IAN SÉNÉCHAL | Depuis quelques jours, une nouvelle campagne de peur semble prendre forme dans les médias québécois. Portée par André Noël, un journaliste indépendant, et relayée par des figures comme Alexandre Boulerice et Olivier Niquet, cette saga autour du « Projet 2025 » et de l’Institut économique de Montréal (IEDM) est un exemple frappant de ce qu’on pourrait appeler le « conspirationnisme de gauche ».

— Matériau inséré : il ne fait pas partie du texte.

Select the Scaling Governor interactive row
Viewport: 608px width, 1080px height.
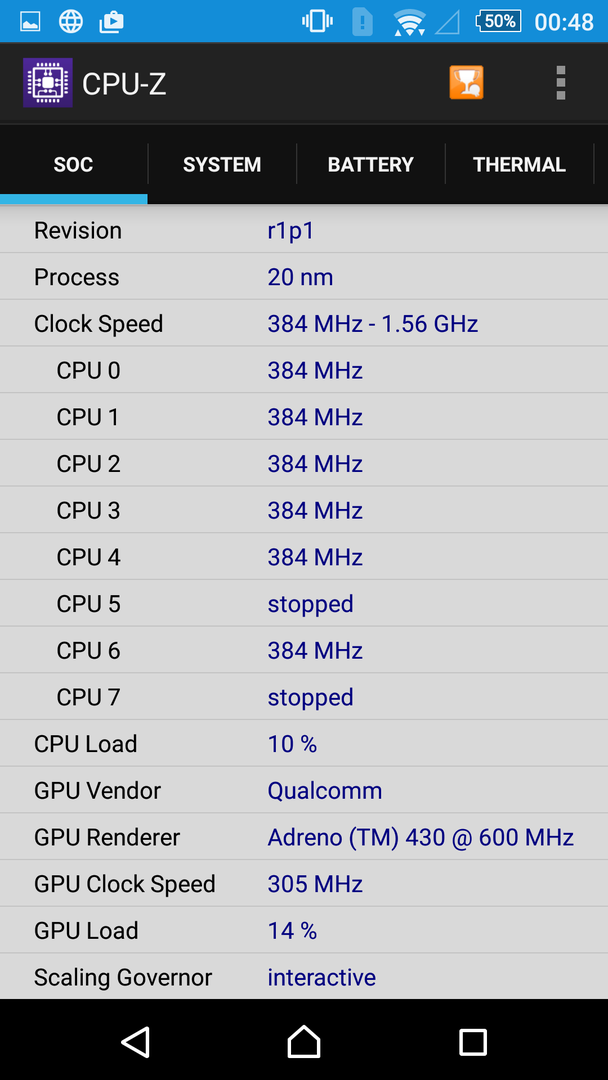304,977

Une campagne politique recyclée
Le Projet 2025, décrit comme un plan supposément dangereux et autoritaire lié à la droite radicale, n’est en réalité qu’un thème politique utilisé par les démocrates américains lors de leur campagne présidentielle perdante en 2024. Recyclé par certains milieux progressistes québécois, ce narratif semble viser à diaboliser des acteurs comme l’IEDM, sous prétexte de leur affiliation avec des organisations internationales comme le réseau Atlas ou The Heritage Foundation.
Mais ce discours rappelle étrangement une théorie bien connue de certains gens de droite : celle qui associe Klaus Schwab, le Forum économique mondial (WEF) et un prétendu « Great Reset » orchestré dans l’ombre. La mécanique est la même : un amalgame de faits décontextualisés, des affiliations gonflées hors de proportion, et un soupçon d’autoritarisme imaginaire pour effrayer le public.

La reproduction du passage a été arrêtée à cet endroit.